__Work required__
From the listing below, reproduce word for word the part that opens with the line containing "Word Study 101 (295, 2397)" and closes with the line containing "Acheter (173, 382)"; reproduce nothing else.
******
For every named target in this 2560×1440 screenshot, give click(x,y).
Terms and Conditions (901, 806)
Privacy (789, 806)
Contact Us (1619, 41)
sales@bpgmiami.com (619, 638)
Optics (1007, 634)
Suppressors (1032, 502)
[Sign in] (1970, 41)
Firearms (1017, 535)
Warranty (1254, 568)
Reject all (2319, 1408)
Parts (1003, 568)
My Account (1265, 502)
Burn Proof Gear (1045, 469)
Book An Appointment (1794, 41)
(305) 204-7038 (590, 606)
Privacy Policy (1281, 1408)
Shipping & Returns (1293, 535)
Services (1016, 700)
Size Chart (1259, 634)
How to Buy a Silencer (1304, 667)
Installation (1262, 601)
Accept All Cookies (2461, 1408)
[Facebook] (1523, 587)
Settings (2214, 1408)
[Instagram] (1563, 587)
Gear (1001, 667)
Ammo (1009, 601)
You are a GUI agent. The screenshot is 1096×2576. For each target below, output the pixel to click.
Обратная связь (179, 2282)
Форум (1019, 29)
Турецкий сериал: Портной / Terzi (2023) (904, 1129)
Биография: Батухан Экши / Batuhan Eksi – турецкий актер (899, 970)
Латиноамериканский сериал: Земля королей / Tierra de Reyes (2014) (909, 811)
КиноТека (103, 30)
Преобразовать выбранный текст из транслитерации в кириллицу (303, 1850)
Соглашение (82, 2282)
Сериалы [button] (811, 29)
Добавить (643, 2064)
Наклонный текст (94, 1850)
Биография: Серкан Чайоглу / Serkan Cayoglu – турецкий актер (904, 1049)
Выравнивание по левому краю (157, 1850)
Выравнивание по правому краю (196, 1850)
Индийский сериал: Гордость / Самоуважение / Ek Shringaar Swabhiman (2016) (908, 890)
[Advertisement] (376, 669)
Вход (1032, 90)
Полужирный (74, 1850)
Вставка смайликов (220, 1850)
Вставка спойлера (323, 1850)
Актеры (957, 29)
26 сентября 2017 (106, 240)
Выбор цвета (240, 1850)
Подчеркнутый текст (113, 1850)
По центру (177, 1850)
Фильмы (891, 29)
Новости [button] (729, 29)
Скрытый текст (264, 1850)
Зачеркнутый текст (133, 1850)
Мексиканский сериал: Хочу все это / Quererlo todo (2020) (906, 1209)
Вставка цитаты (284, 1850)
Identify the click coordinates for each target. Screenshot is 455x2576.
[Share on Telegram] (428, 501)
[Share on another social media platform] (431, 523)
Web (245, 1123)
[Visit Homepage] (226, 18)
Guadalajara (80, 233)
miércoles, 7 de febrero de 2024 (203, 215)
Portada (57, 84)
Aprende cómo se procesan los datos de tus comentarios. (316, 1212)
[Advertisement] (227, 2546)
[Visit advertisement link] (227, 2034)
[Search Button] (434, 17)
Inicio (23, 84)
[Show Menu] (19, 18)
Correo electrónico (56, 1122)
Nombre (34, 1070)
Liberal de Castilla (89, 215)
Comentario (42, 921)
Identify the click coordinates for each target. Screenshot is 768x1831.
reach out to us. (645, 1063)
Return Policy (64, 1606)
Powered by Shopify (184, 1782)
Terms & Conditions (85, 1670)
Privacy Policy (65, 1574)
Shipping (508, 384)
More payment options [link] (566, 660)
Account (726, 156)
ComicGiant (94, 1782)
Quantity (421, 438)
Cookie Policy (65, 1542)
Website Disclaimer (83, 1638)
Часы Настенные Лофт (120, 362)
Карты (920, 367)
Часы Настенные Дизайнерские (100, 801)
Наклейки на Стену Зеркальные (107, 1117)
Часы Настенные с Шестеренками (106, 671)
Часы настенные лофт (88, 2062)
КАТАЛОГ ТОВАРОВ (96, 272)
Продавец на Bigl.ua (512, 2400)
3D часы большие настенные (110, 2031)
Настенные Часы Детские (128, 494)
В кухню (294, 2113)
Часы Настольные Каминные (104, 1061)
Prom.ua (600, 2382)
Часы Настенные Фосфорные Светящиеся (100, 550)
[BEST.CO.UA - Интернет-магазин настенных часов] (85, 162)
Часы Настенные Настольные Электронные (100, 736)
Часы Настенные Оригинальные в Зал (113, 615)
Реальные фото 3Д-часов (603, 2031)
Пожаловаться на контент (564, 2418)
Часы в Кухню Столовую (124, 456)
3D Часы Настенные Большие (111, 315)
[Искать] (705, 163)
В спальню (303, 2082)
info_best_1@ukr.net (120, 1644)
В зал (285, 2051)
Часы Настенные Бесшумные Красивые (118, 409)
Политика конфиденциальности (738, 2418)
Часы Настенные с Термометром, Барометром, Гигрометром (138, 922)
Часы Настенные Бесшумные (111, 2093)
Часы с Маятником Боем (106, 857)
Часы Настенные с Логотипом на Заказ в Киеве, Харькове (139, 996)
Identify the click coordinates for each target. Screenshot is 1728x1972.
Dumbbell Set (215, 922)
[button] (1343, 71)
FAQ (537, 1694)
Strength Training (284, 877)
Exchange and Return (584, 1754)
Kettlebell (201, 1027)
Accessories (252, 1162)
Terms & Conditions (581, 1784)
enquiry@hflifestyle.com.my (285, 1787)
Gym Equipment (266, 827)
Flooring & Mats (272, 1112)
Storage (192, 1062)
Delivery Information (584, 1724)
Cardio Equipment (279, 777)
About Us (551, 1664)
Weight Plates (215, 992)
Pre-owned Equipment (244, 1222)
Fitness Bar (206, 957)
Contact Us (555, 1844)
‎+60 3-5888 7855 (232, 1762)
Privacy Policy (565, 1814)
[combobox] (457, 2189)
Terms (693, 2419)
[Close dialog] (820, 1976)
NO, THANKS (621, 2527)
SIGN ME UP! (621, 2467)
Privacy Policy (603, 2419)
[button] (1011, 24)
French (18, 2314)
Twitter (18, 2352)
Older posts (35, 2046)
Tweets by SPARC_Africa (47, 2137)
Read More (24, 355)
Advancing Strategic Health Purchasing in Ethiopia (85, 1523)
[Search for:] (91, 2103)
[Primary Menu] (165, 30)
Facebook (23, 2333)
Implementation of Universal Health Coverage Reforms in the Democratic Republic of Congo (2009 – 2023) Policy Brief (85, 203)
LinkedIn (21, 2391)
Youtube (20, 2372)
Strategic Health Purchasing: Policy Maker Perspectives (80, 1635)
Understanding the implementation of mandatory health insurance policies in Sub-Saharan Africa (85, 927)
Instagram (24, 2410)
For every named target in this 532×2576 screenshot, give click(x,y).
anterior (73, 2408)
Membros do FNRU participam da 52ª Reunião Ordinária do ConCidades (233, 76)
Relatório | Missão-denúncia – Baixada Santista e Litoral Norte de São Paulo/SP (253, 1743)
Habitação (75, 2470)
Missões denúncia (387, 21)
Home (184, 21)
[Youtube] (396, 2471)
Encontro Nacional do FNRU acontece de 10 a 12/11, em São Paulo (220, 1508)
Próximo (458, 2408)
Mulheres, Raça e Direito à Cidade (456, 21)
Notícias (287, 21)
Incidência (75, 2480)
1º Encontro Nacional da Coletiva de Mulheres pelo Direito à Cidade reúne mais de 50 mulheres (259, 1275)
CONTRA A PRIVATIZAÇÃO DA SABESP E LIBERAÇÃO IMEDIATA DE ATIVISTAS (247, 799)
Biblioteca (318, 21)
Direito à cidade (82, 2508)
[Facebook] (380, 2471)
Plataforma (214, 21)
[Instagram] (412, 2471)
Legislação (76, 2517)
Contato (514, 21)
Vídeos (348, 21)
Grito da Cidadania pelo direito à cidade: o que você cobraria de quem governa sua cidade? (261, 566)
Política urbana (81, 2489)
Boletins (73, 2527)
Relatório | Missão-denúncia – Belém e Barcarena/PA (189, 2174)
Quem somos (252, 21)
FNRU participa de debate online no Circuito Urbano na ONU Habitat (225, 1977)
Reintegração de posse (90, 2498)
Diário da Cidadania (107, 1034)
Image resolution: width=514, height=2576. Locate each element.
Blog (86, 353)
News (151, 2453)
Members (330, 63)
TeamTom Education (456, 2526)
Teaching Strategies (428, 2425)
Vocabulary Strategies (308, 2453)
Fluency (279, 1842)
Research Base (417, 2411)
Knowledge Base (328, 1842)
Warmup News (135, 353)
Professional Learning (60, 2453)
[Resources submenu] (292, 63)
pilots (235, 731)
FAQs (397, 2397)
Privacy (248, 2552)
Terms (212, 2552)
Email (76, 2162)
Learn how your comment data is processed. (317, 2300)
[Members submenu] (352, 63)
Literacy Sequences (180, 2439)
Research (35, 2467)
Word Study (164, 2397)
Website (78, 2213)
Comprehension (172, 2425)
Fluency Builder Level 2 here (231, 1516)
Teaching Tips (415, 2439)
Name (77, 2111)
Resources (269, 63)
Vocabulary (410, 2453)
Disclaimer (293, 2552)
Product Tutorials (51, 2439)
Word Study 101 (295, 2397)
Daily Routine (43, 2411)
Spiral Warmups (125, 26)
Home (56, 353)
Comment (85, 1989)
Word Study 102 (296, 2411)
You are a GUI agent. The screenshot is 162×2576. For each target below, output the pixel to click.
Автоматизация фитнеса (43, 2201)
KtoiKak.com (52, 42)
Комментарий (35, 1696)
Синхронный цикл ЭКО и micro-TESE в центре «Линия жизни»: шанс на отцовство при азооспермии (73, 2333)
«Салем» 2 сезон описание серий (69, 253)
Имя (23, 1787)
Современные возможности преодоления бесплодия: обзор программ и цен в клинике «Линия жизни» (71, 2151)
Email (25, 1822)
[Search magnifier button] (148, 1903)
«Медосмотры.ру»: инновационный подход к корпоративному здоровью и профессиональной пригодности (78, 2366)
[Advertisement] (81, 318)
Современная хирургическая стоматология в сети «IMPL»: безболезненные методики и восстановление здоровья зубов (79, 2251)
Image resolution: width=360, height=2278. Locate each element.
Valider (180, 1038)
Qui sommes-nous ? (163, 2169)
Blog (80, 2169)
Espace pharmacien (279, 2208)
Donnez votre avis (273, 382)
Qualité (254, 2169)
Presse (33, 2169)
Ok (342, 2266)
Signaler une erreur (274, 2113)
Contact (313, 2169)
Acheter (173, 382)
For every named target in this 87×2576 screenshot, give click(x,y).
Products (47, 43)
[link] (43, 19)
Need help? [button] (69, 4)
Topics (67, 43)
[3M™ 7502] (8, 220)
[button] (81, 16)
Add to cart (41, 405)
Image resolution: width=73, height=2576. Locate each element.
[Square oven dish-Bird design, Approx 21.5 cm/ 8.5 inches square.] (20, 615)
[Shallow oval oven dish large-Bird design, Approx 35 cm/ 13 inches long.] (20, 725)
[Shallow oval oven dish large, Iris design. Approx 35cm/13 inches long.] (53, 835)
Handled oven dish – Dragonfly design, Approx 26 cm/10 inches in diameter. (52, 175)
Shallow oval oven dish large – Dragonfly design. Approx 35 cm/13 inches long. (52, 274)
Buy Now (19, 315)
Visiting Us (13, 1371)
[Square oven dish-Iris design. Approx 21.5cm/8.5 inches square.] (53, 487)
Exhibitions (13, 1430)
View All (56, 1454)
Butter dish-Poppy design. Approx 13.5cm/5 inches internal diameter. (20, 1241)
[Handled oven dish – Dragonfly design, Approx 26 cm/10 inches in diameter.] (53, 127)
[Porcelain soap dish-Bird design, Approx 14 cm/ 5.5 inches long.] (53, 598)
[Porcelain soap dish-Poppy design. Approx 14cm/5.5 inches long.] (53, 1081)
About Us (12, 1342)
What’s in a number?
******
__Answer to the exercise__
Word Study 101 (295, 2397)
Daily Routine (43, 2411)
Spiral Warmups (125, 26)
Home (56, 353)
Comment (85, 1989)
Word Study 102 (296, 2411)
You are a GUI agent. The screenshot is 162×2576. For each target below, output the pixel to click.
Автоматизация фитнеса (43, 2201)
KtoiKak.com (52, 42)
Комментарий (35, 1696)
Синхронный цикл ЭКО и micro-TESE в центре «Линия жизни»: шанс на отцовство при азооспермии (73, 2333)
«Салем» 2 сезон описание серий (69, 253)
Имя (23, 1787)
Современные возможности преодоления бесплодия: обзор программ и цен в клинике «Линия жизни» (71, 2151)
Email (25, 1822)
[Search magnifier button] (148, 1903)
«Медосмотры.ру»: инновационный подход к корпоративному здоровью и профессиональной пригодности (78, 2366)
[Advertisement] (81, 318)
Современная хирургическая стоматология в сети «IMPL»: безболезненные методики и восстановление здоровья зубов (79, 2251)
Image resolution: width=360, height=2278. Locate each element.
Valider (180, 1038)
Qui sommes-nous ? (163, 2169)
Blog (80, 2169)
Espace pharmacien (279, 2208)
Donnez votre avis (273, 382)
Qualité (254, 2169)
Presse (33, 2169)
Ok (342, 2266)
Signaler une erreur (274, 2113)
Contact (313, 2169)
Acheter (173, 382)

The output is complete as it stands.